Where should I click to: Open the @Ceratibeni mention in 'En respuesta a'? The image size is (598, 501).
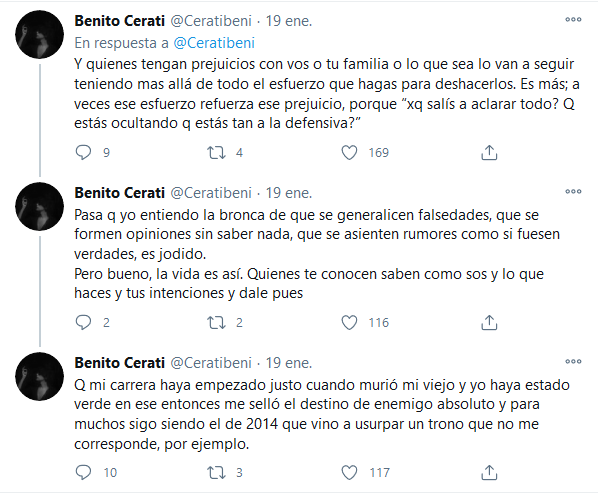tap(214, 43)
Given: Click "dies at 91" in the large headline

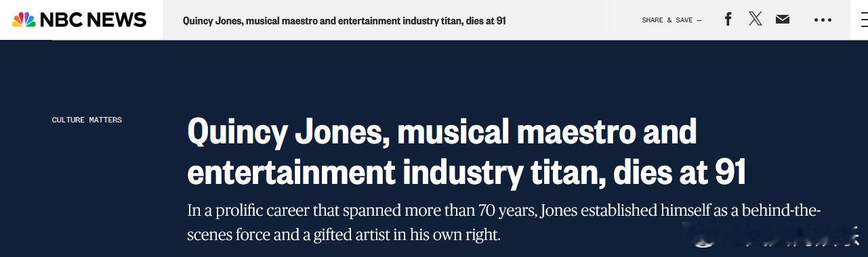Looking at the screenshot, I should (680, 173).
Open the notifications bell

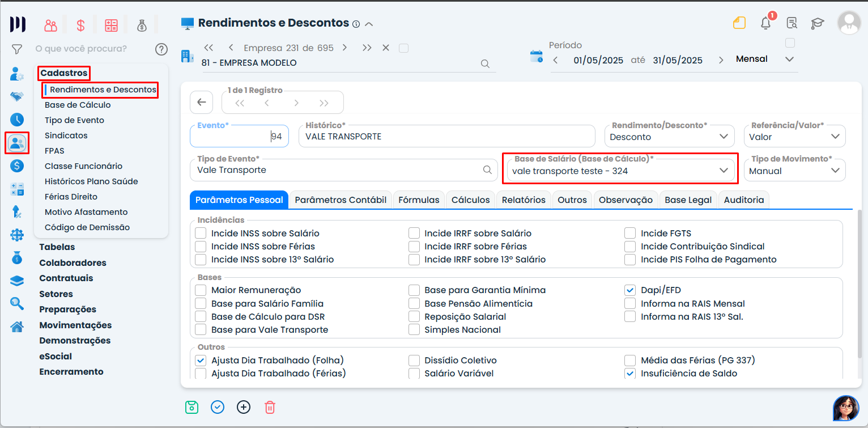pos(765,23)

============

> _Problem details_
What comes back should match the records exactly, minus any pictures.

> _Exercise solution_
Where should I click to: Open the @Ceratibeni mention in 'En respuesta a'? The image size is (598, 501).
tap(214, 43)
Given: Click "dies at 91" in the large headline

Looking at the screenshot, I should (680, 173).
Open the notifications bell

pos(765,23)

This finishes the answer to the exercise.